"""

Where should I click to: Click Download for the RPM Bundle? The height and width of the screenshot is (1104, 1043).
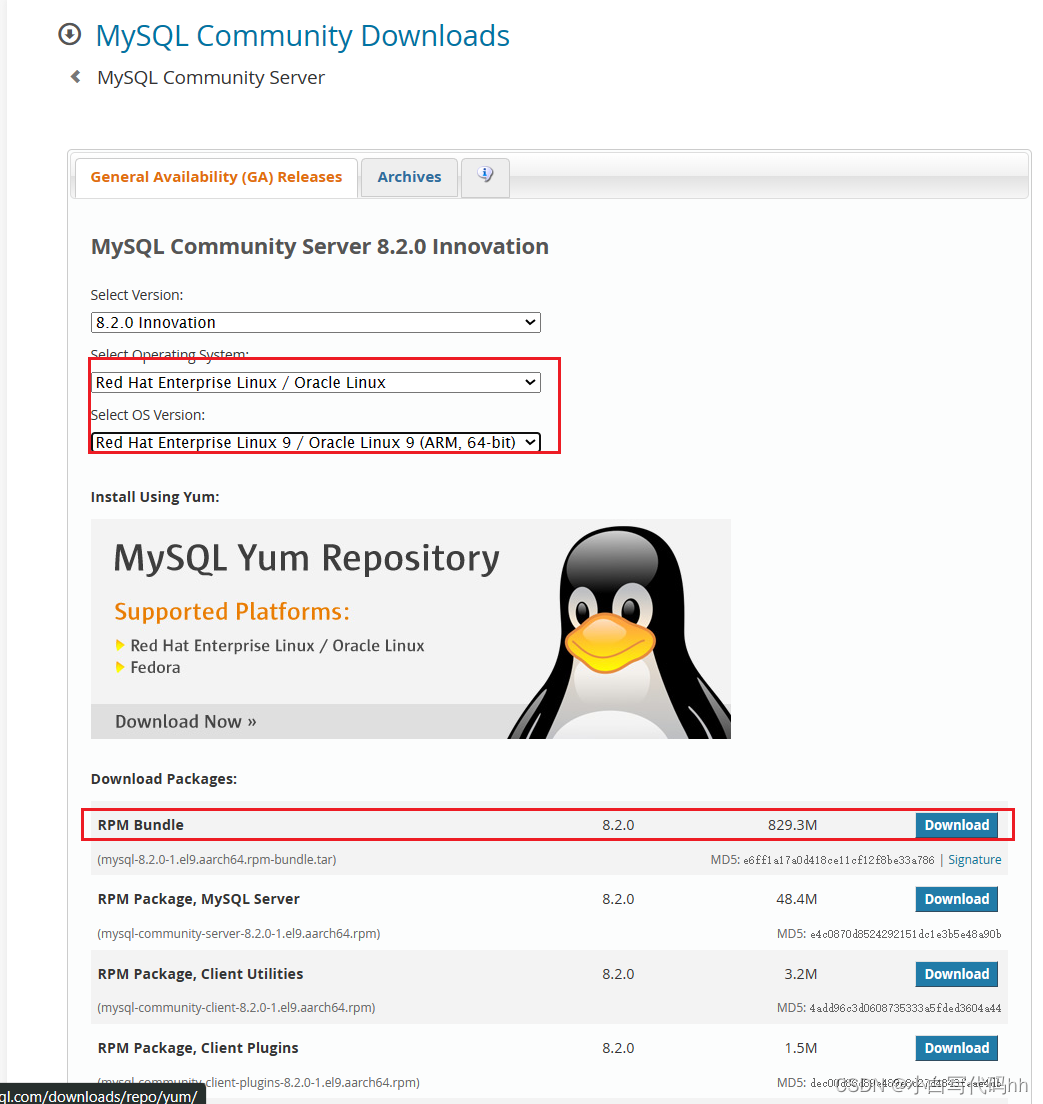coord(956,825)
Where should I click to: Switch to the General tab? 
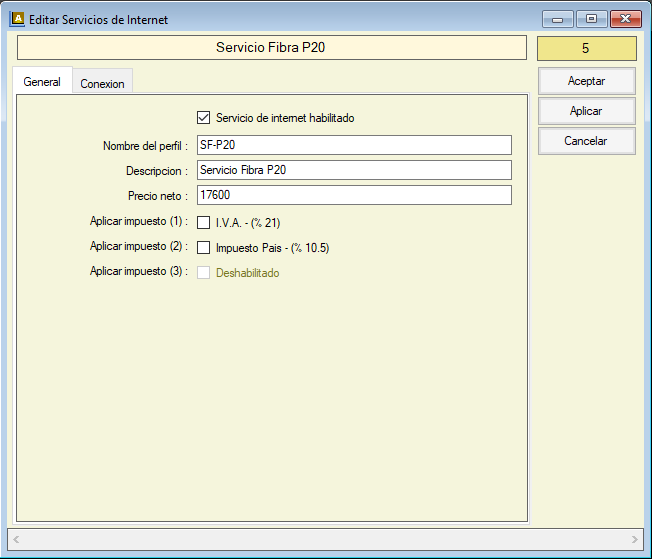pos(42,82)
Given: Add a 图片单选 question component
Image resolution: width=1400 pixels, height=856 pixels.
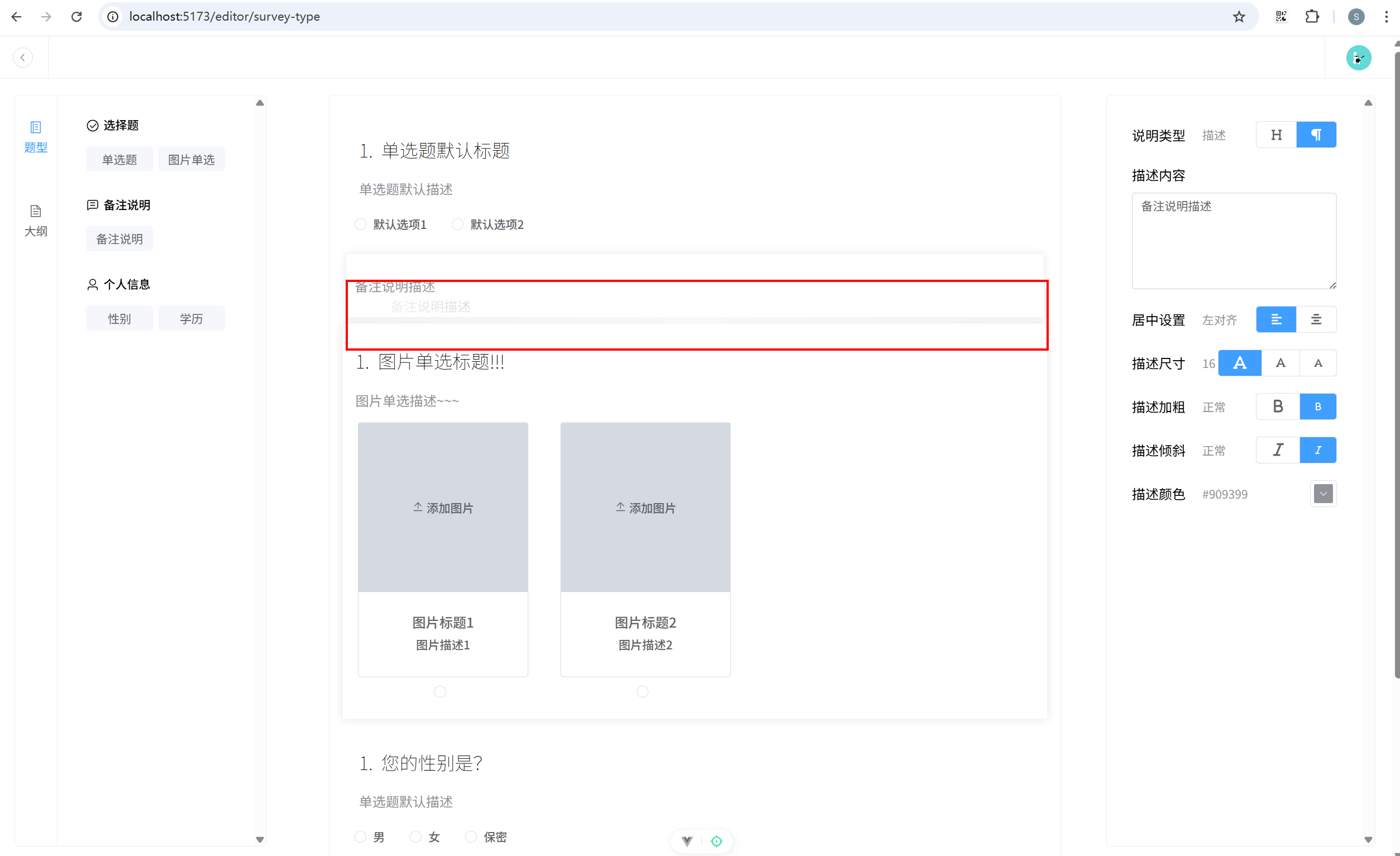Looking at the screenshot, I should click(191, 160).
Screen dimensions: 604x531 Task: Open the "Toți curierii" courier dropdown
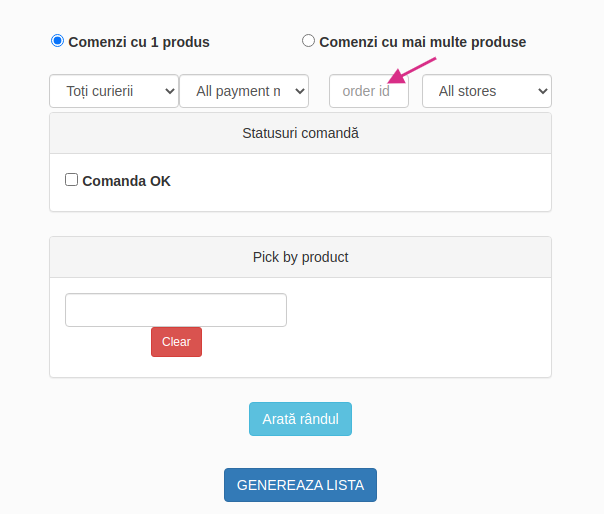tap(114, 91)
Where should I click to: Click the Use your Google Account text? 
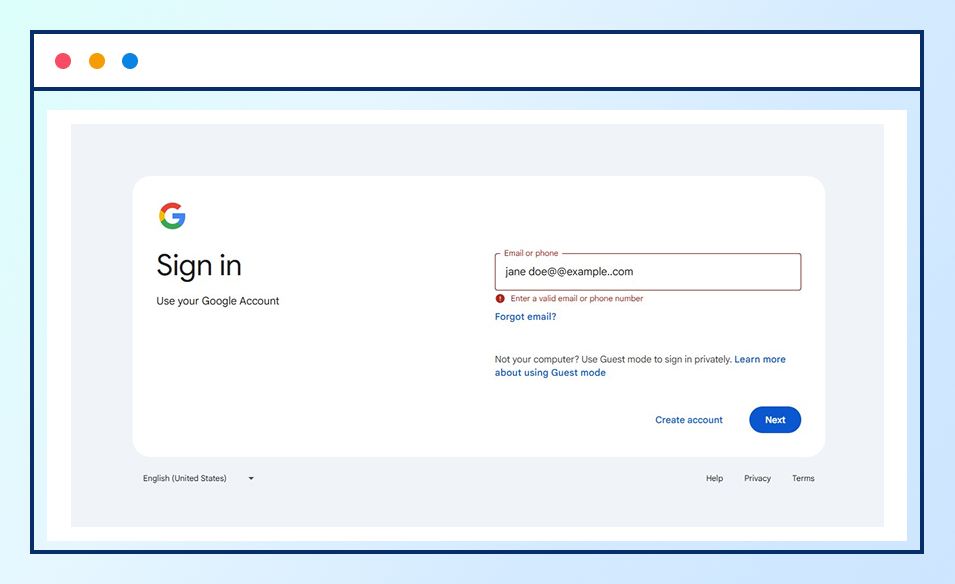click(x=217, y=300)
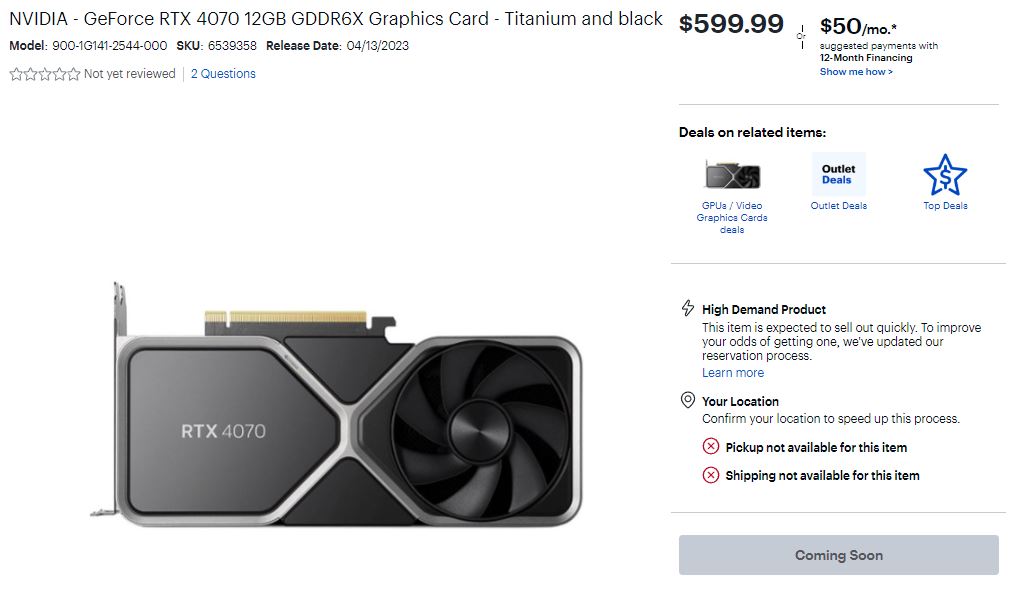Click the 12-Month Financing text
Viewport: 1023px width, 594px height.
[866, 58]
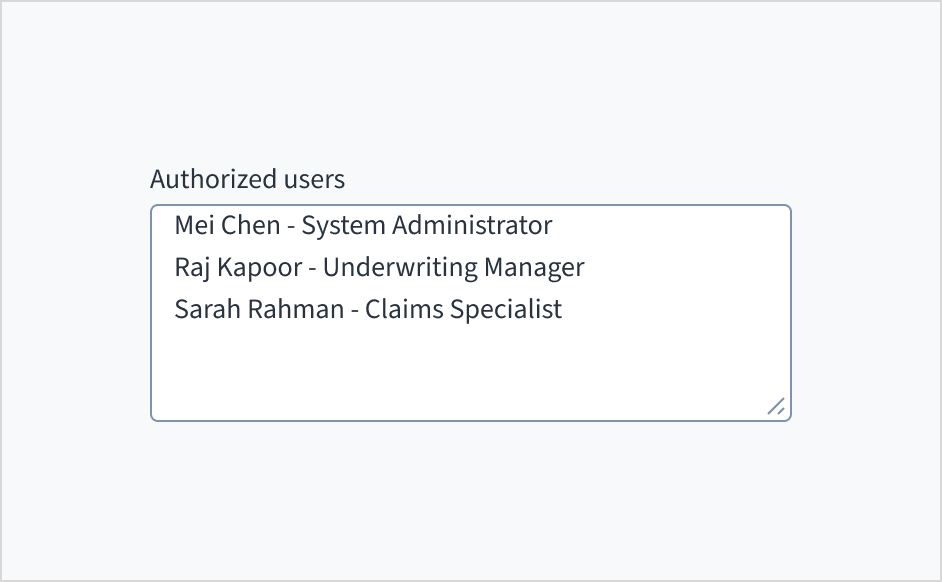This screenshot has width=942, height=582.
Task: Click the word Authorized in the label
Action: coord(213,179)
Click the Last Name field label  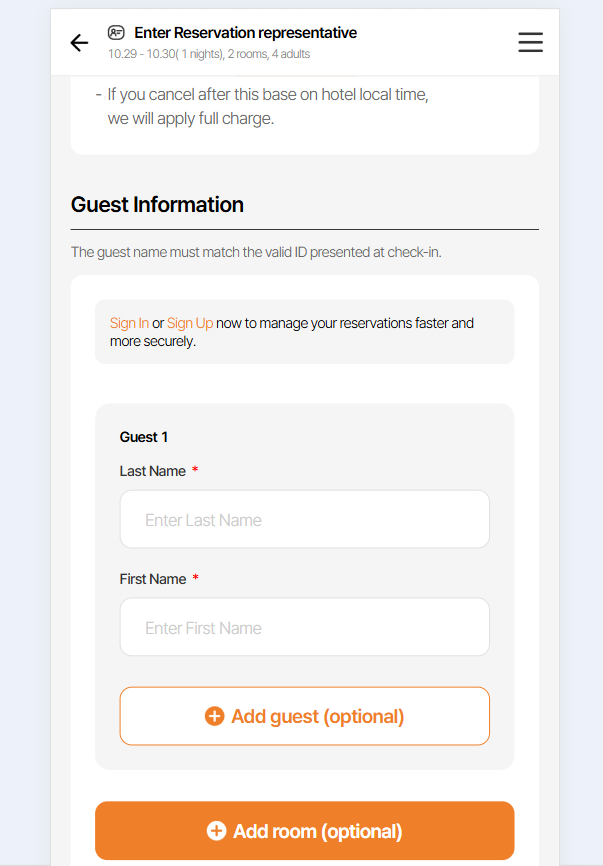pos(153,471)
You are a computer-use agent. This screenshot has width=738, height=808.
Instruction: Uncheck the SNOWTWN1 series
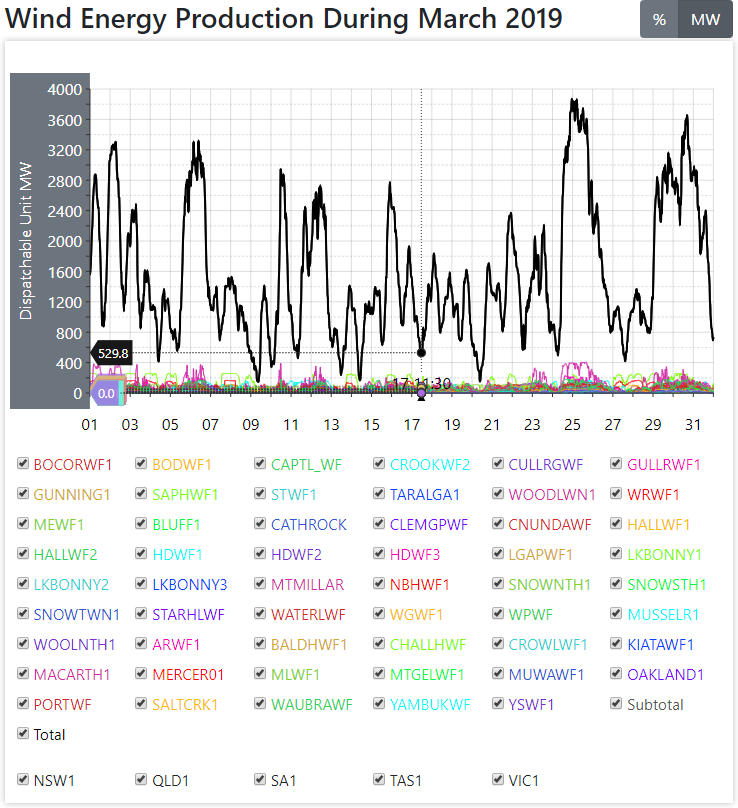[23, 614]
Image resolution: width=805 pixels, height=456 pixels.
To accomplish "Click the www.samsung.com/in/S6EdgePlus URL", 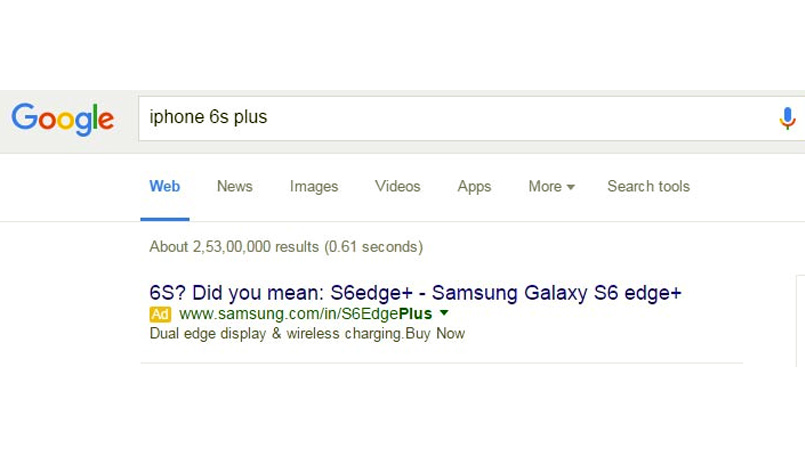I will [x=306, y=314].
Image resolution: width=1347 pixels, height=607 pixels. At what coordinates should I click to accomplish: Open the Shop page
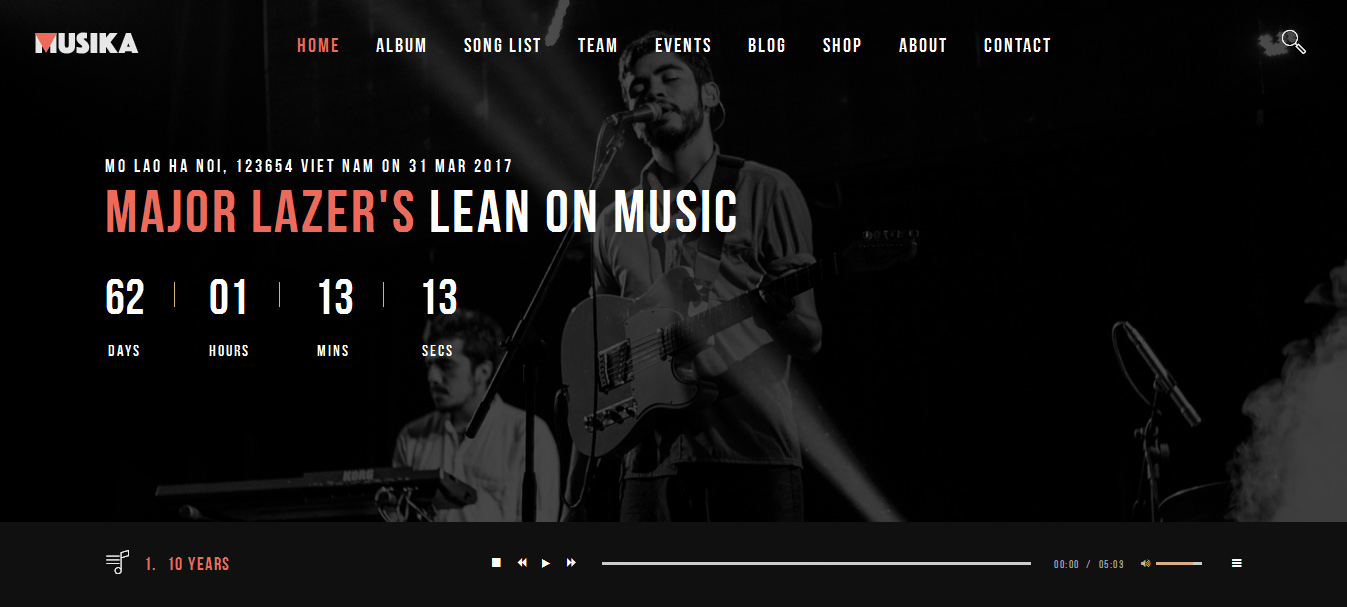pos(842,45)
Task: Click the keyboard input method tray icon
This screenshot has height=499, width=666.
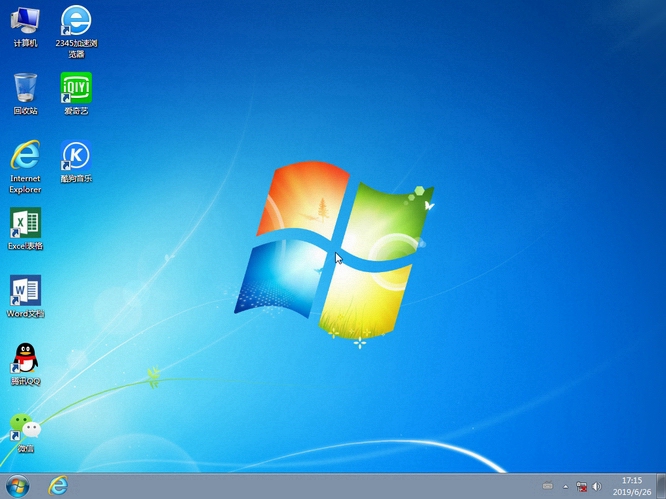Action: 548,486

"""

Given problem:
Can you output the data from the line containing "Given: Add a 图片单选 question component" through the line containing "tap(114, 91)", both included, as a JSON list of strings with one string per line and blank lines omitted? Leave the pictures out.

Full response:
[
  "Given: Add a 图片单选 question component",
  "Image resolution: width=1400 pixels, height=856 pixels.",
  "Looking at the screenshot, I should click(191, 160).",
  "Screen dimensions: 604x531 Task: Open the \"Toți curierii\" courier dropdown",
  "tap(114, 91)"
]